In dem digitalen Try-Out »Happily Ever After« geht Benjamin Burger dem industriellen Glücksversprechen auf den Grund, hinterfragt welche biopolitischen Annahmen dem zugrundeliegen und wie diverse Emotional-Assistants ihn lehren seine innere Welt zum aufblühen zu bringen, während die äussere Welt weiter veröden kann.

»Ein Mensch, der sich gut fühlt, ist ein guter Mensch. Ein Mensch, der sich schlecht fühlt, ist ein schlechter Mensch«, so beschreibt die Philosophin Eva Illouz das Paradigma der Glücksdiktatur. Hinter dieser Logik steckt eine Industrie, für die das Empfinden von Glück eine Ressource ist. Sie surft auf dem Versprechen, dass das eigenen Glück und Wohlbefinden nur eine Frage der eigenen Weltanschauung seien. Diverse Apps versprechen dass negative Emotionen beherrschbar und das persönliche Glück trainierbar sei. "You just need to weather the storm." In Übungsprogrammen stellen sie ein immer noch verbessertes, noch glücklicheres Selbst in Aussicht. Diese Apps der Emotionskontrolle sind Ausdruck einer technokratischen Weltanschauung, für die alles, auch das eigene psychische Empfinden, programmierbar sei. Tatsächlich versprechen die Happy-Interfaces, dass Negativität ein evolutionärer Irrweg sei aber wir uns auf Glück umpolen könnten. "I know it looks like Science-Fiction but it’s not".

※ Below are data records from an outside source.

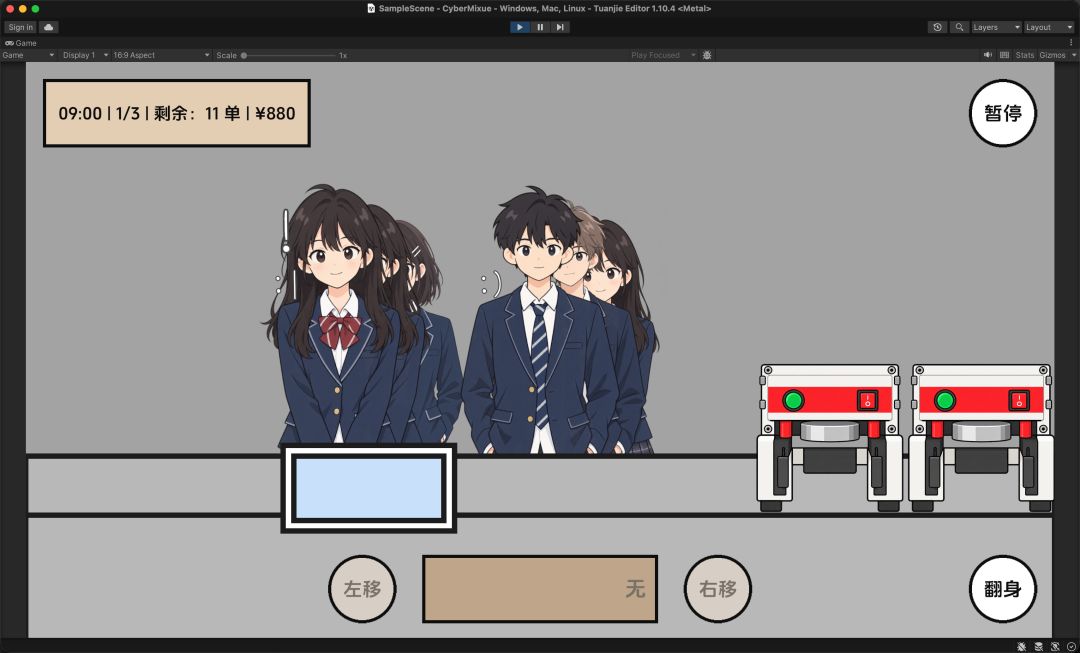1080x653 pixels.
Task: Click the debugger disabled icon in status bar
Action: pos(1021,646)

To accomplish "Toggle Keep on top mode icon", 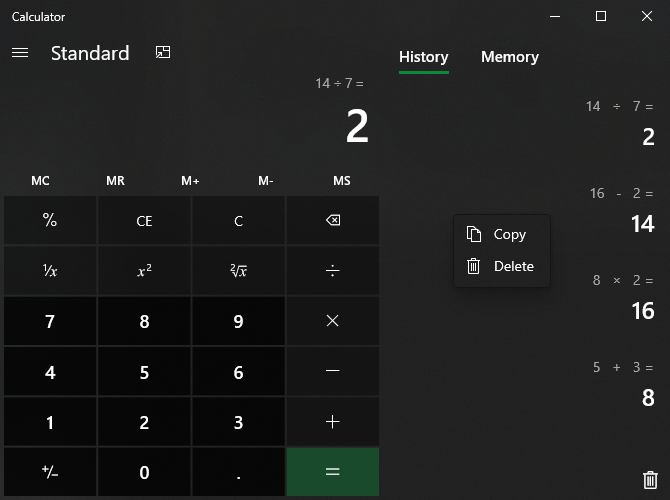I will (x=163, y=53).
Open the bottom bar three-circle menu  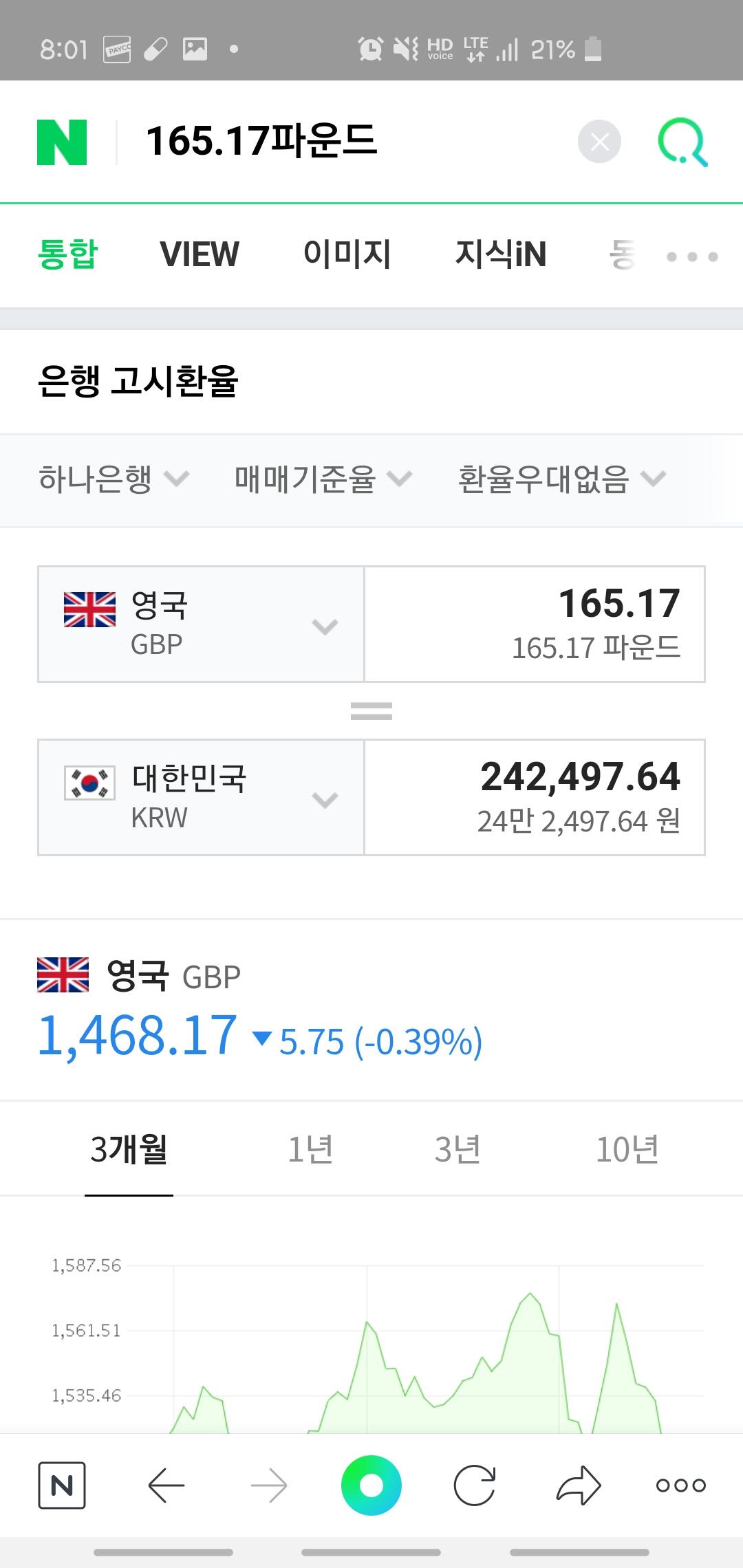(x=680, y=1486)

Im Tatwerk zeigt Benjamin Burger zusammen mit dem Musiker Ray Herlitz ein erstes Showing auf Basis seiner bisherigen Recherche in Form einer digitalen Videolecture Performance.

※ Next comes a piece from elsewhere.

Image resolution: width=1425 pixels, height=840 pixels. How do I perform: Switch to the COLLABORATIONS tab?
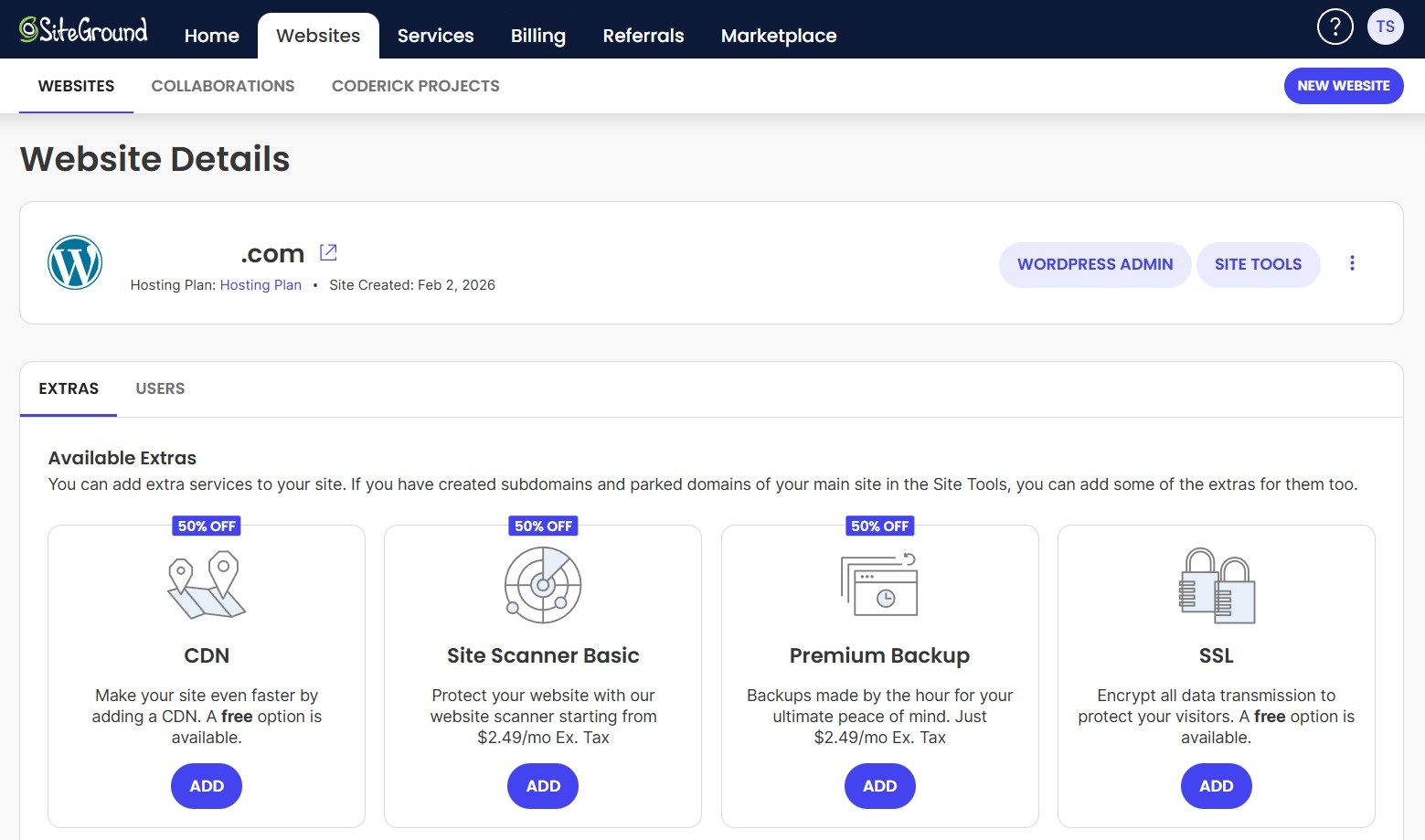222,86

Unterstützt durch Stadt Zürich Kultur

Termine

Streaming im Rahmen von »Between Us«
15. Mai 2021 | 20:30 Uhr
TATWERK | Berlin / Auf Twitch
Im Anschluss:
Digitale Feedback-Session mit Theaterscoutings Berlin

»Between Us« lädt ausgewählte Künstler:innen dazu ein, im Rahmen ihrer eigenen Arbeitensprozesse eigenständige, digitale und diskursive Formate zu realisieren, die ausdrücklich für das Streaming konzipiert werden.
Gefördert vom Fonds Darstellende Künste aus Mitteln der Beauftragten der Bundesregierung für Kultur und Medien.

logo takepart

Mitwirkende

Recherche und Performance: Benjamin Burger
Musik: Ray Herlitz
Musikproduktion: Moritz von Papp

Biographie

Benjamin Burger ist interdisziplinärer Künstler. Er arbeitet in Zürich und Berlin an der Schnittstelle von Theater, Performance und Design. Er ist Gründer der Produktion Extraleben und arbeitet in Kooperation mit anderen Künstler*innen oder Solo. Mit seinen Arbeiten exploriert er die Pathologien des Hyperkapitalismus.
»Es ist einfacher sei sich das Ende der Welt vorzustellen, als das Ende des Kapitalismus.« Die Aussage beschreibt passend eine Gesellschaft, die ihre Lebensumstände als alternativlos wahrnimmt. Einhergehend mit diesem omnipräsenten fatalistischen Lebensgefühl, das Mark Fisher als »Capitalist Realism« bezeichnet, stellt Benjamin sich in seinen künstlerischen Arbeiten die Frage, inwiefern Ausbruch aus dem System überhaupt noch möglich ist. Er unterstellt unserer Leistungsgesellschaft einen allgemeinen Erschöpfungszustand, der für ihn symptomatisch für die ausbeuterische Praxis steht, die diesem System zugrunde liegt. Der Zusammenbruch droht nicht nur ständig psychologisch (Burn Out, Despression, Psychosen) sondern auch das Ökosystem steht am Rande der Erschöpfung. Ausgehend davon legt Benjamin einen Schwerpunkt auf die psychologischen Folgen der Klimakatastrophe. Die Klimakrise könnte das ultimative Trauma unserer Gesellschaft darstellen, denn mit ihr beginnt die Erzählung der unendlichen Fitness und Wertschöpfung zu bröckeln. Man muss radikal neu aushandeln, was es bedeutet Mensch zu sein auf diesem Planeten. Hierfür begreift Benjamin Kunst und Theater als spekulativen Denkraum. In der aktuellen Recherche »Happy Points« untersucht Benjamin, ob für einem gesellschaftlicher Wandel nicht auch ein anderes Verständnis von Glück notwendig ist.